Alright so if you don't find pride and arrogance a flaw or disagree that certain characters are greedy you are disagreeing with the backbone of the morality in the Silmarillion. Sorry but this is one fandom where morality is so entrenched that to disagree with Tolkien is to miss the point of the story itself.
Oh no! I’ve written over 300,000 words about the Silmarillion and it turns out all of my interpretations are totally worthless, because there’s only one correct reading and anon knows what it is! Gosh, what a waste of two years of my life.

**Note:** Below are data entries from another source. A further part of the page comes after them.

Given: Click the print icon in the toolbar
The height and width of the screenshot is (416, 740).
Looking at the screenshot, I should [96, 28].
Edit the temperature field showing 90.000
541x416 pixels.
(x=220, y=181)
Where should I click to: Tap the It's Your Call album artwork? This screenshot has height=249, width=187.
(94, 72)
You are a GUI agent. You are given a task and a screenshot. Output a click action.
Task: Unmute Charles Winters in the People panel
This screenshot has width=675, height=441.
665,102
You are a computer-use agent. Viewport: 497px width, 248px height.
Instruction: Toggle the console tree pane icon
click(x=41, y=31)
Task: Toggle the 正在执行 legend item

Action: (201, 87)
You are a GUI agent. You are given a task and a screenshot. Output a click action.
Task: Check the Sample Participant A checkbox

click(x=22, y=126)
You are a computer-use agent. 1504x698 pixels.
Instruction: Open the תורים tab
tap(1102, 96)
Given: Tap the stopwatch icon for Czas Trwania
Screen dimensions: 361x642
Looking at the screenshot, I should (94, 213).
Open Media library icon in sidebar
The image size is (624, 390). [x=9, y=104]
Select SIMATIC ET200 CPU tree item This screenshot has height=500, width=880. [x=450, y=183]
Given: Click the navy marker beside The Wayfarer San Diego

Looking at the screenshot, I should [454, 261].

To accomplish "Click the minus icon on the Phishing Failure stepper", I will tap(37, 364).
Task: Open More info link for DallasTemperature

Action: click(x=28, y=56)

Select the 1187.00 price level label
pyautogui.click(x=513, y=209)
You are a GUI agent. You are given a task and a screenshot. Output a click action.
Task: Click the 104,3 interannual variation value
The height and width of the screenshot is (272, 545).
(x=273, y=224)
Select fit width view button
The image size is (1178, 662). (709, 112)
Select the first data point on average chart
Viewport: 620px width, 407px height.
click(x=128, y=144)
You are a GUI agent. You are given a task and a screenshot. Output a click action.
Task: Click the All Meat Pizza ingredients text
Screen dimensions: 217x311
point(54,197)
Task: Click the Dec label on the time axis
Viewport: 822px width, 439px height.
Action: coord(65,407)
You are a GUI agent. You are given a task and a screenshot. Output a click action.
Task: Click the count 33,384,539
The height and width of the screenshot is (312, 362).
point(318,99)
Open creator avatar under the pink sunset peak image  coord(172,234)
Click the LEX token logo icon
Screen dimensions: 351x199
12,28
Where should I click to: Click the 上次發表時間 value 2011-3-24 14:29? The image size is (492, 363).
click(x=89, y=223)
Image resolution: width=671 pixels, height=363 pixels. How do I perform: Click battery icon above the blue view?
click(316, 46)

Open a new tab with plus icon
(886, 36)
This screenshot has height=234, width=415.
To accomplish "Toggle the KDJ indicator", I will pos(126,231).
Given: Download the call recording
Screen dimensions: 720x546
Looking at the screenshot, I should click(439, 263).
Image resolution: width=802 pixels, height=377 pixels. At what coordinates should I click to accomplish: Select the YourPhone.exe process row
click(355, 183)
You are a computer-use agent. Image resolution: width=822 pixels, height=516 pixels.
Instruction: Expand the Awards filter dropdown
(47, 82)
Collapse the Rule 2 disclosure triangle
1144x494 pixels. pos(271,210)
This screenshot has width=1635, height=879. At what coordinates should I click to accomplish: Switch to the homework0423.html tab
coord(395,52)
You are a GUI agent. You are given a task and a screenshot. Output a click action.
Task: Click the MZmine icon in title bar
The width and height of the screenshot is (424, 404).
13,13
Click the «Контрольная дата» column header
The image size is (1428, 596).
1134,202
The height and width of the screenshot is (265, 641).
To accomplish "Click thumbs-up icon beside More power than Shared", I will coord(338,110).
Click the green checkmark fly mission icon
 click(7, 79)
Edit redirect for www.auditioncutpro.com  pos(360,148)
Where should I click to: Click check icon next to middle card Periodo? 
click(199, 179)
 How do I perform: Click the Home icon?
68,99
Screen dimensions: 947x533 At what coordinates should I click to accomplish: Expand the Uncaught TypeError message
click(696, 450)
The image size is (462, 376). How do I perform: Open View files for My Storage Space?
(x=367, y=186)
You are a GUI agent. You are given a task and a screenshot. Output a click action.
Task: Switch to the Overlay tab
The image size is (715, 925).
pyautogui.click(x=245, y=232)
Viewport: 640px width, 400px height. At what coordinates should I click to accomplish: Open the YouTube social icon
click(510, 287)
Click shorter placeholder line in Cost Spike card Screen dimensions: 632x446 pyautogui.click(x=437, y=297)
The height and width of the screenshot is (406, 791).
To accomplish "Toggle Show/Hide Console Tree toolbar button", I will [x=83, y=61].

”to disagree with Tolkien is to miss the point of the story itself” — I have some questions. Is it missing the point of the story to disagree with Tolkien about anything? Like, can I disagree that women are the intellectual inferiors of men and still understand the point of the story? Can I disagree that it’s okay to refer to orcs as ‘degraded and repulsive… Mongol-types’ and still understand the point of the story? Can I ship characters and still understand the point of the story, or is believing gay people are a natural part of the world totally incompatible with True Understanding of Tolkien?
But it gets worse! What if I think the Valar were wrong to bring the Elves to Aman? Then I’m certainly missing the point of the story, right? Except Tolkien himself thought that at one point. In some places he writes that the Noldor were right to leave; in other places he writes that they were wrong. In some places he writes that Galadriel was blameless in departing; in some he writes that she rightly fell under the Doom. In the Book of Lost Tales Manwë forbids the Noldor from leaving or talking about their desire to leave; in other works Tolkien tells us that the Valar definitely wouldn’t do that. It’s starting to look like Tolkien doesn’t understand the point of his own story, poor sod.